Emily Eisenhart, Director of Clinical Services, said that the conversation will mainly be “focused on what was heard from the lectures” and “continuing the idea of being hospitable to those that are different from us.”

She also said that the format of the conversations will be informal.

The format is intended to allow students to discuss their questions, comments and concerns in a safe environment. The conversation will be facilitated and guided by a faculty or staff member.

“We know that there are students that are struggling with issues of sexual identity or may be in a different place than the majority on campus,”  Eisenhart said. “And we want those students to feel welcome.. to feel hope.”

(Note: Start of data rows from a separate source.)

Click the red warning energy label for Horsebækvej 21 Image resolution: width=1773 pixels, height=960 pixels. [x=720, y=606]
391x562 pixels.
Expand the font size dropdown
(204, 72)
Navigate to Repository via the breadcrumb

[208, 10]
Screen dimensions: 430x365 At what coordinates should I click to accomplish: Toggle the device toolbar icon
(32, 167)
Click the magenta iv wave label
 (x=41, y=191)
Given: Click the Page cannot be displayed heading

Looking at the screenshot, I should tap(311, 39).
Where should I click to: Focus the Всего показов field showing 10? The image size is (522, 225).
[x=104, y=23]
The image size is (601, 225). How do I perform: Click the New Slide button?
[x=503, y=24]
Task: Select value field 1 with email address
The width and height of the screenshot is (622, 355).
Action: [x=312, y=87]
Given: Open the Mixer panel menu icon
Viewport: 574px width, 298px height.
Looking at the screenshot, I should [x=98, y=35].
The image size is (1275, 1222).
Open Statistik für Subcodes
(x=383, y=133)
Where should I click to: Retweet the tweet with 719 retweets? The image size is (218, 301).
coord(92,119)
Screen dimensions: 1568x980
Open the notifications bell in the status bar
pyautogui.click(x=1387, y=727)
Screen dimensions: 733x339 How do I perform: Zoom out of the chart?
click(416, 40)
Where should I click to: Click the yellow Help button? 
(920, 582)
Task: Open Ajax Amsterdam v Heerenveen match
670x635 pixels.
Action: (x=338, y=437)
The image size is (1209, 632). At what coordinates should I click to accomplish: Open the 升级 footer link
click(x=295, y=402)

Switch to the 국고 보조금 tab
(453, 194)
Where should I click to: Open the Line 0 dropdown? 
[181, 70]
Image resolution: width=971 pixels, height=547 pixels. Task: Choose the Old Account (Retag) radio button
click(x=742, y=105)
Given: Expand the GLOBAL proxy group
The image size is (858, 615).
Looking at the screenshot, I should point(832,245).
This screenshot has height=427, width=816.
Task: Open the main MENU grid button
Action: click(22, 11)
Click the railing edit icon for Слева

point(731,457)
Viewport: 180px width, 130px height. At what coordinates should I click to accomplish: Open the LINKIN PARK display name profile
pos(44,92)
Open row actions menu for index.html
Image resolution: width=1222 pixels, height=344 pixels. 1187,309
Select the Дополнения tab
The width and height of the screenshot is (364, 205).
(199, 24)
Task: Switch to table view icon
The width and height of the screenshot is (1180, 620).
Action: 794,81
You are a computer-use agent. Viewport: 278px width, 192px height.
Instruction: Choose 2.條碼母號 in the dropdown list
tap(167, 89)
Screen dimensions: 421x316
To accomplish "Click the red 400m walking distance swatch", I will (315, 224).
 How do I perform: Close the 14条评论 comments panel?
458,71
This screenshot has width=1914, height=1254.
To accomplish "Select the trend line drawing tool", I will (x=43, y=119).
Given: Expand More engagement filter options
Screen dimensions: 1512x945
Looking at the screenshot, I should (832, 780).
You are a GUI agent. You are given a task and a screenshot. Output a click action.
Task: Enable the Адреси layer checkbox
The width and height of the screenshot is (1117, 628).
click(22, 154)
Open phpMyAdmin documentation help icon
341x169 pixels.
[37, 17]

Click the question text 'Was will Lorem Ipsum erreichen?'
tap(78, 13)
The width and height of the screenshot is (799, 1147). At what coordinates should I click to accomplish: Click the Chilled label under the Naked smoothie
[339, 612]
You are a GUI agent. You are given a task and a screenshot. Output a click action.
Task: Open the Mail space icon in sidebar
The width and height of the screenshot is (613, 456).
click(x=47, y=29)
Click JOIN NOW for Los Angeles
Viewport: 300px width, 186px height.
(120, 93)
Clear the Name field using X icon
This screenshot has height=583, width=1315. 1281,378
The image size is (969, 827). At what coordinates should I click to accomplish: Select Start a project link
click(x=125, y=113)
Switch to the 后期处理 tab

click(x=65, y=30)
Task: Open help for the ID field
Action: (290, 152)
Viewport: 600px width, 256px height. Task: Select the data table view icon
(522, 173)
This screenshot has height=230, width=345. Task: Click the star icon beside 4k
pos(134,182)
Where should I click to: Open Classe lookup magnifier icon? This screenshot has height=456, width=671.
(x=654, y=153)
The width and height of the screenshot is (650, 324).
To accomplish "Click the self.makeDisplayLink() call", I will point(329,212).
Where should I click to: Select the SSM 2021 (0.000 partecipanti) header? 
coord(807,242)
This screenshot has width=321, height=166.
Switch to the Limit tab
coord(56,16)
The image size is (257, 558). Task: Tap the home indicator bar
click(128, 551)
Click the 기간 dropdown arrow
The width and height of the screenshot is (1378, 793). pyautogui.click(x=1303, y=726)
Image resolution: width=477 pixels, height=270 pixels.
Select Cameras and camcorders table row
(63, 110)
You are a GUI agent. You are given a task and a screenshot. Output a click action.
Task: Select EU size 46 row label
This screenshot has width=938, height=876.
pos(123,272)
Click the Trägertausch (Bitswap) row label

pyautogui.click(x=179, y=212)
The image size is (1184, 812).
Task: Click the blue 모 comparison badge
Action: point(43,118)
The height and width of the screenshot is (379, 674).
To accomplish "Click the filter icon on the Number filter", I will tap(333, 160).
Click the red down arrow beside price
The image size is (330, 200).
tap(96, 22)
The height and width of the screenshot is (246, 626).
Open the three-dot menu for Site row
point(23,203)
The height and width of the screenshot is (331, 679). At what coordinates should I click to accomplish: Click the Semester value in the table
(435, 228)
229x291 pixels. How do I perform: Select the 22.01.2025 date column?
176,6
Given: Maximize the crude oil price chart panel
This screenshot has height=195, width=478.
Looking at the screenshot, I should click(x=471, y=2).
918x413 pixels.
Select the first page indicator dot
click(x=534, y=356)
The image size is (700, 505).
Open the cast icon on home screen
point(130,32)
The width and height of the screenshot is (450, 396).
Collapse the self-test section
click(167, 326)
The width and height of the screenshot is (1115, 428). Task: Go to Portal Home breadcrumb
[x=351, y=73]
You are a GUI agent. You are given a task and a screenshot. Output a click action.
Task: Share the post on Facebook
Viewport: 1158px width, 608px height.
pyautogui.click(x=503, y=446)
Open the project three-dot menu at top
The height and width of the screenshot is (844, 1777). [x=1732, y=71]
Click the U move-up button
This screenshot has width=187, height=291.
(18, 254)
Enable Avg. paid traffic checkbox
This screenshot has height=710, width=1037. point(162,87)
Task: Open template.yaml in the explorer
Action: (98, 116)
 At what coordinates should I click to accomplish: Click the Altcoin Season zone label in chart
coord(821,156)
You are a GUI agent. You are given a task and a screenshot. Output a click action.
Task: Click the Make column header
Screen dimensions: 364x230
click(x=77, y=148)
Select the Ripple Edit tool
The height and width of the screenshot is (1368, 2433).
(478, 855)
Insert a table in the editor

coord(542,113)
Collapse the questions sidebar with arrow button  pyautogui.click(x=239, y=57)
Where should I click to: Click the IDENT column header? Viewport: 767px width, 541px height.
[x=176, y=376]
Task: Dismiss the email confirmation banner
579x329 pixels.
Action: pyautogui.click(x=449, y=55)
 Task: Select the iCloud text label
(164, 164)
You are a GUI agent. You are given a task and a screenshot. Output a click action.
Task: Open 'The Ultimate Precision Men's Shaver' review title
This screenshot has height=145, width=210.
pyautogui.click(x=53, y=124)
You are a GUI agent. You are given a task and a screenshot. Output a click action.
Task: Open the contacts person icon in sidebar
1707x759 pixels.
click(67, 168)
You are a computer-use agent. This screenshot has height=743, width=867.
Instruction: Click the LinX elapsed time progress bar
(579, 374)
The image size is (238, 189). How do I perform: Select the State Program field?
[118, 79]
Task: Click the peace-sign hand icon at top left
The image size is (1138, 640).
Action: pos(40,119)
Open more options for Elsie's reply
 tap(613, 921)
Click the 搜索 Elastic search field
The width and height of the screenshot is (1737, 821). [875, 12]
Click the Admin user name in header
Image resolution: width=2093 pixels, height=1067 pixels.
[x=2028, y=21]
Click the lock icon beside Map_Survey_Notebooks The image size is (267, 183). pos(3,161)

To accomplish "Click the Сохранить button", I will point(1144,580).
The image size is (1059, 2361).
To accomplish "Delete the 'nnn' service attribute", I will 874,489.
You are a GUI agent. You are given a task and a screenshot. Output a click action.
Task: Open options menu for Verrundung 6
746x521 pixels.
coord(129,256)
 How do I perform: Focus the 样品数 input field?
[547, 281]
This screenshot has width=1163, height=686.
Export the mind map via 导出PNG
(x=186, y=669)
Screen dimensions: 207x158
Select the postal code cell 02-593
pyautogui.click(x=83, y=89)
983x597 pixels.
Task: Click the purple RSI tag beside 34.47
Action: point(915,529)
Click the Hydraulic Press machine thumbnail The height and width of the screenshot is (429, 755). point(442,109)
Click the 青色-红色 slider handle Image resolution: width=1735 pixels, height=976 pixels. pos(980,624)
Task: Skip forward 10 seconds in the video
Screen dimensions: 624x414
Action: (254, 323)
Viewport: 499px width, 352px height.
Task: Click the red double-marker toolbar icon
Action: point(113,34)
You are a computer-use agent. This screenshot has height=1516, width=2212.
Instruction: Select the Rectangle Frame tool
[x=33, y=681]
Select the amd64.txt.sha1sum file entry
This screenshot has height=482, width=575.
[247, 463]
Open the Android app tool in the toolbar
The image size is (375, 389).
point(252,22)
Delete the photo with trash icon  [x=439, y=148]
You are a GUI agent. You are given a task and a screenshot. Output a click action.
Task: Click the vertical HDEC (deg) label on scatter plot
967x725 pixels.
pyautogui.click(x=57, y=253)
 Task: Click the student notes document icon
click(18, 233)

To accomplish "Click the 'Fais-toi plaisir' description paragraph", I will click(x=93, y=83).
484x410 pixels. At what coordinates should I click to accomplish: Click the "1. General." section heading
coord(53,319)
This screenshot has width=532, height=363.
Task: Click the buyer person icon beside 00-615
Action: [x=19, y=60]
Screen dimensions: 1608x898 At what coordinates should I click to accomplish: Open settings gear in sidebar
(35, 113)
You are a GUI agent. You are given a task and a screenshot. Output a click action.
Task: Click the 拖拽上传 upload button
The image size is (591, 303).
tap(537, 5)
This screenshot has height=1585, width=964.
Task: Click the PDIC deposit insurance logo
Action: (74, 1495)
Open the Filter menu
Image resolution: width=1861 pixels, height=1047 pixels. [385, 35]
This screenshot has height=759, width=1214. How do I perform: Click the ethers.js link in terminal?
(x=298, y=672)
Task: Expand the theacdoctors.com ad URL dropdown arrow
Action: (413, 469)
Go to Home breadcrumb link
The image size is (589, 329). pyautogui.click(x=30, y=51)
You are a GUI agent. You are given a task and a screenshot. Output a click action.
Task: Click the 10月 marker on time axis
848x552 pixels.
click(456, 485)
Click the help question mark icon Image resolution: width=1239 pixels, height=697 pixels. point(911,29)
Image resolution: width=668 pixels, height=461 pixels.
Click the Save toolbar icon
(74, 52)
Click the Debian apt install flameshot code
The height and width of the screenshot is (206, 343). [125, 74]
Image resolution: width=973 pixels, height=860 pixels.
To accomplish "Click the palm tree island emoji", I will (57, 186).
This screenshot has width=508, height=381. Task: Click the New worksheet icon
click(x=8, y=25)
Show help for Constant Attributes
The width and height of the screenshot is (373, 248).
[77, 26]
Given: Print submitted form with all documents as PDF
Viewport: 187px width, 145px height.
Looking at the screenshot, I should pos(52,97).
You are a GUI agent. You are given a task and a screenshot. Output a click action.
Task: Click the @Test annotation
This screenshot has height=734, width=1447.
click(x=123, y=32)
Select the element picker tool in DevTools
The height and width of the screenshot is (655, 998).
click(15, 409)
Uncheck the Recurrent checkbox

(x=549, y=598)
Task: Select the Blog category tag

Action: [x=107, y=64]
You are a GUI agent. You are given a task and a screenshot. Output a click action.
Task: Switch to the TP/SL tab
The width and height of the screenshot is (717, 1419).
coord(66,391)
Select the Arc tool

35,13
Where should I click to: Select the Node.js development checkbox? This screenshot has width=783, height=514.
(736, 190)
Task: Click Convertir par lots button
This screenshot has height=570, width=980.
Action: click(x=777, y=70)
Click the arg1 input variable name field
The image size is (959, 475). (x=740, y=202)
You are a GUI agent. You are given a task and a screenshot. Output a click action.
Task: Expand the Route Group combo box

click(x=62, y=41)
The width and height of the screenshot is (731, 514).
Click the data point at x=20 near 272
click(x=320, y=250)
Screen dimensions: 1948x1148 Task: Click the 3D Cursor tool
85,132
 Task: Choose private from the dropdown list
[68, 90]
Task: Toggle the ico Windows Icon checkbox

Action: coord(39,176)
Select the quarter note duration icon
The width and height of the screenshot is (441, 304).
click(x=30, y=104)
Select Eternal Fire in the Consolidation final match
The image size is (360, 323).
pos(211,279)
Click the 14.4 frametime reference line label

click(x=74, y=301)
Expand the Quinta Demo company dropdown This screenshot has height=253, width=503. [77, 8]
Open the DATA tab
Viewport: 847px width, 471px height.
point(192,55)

Eisenhart said that support for students thinking through sexual identity issues is available beyond the meeting Tuesday.

“If sexual identity topics are personal to them and they find themselves in that minority here at Johnson, they can receive support here at the counseling center,” she said. “We can’t stress enough how confidential their sessions are.”

All students at JU are encouraged to attend this round table discussion and become more educated on the topic of sexual identity.

“This is a topic we really need to consider and engage,” Eisenhart said.

“How can we move toward people, rather than disregard where they’re at?”

She said this is an opportunity to meet people where they are and walk with them through differences.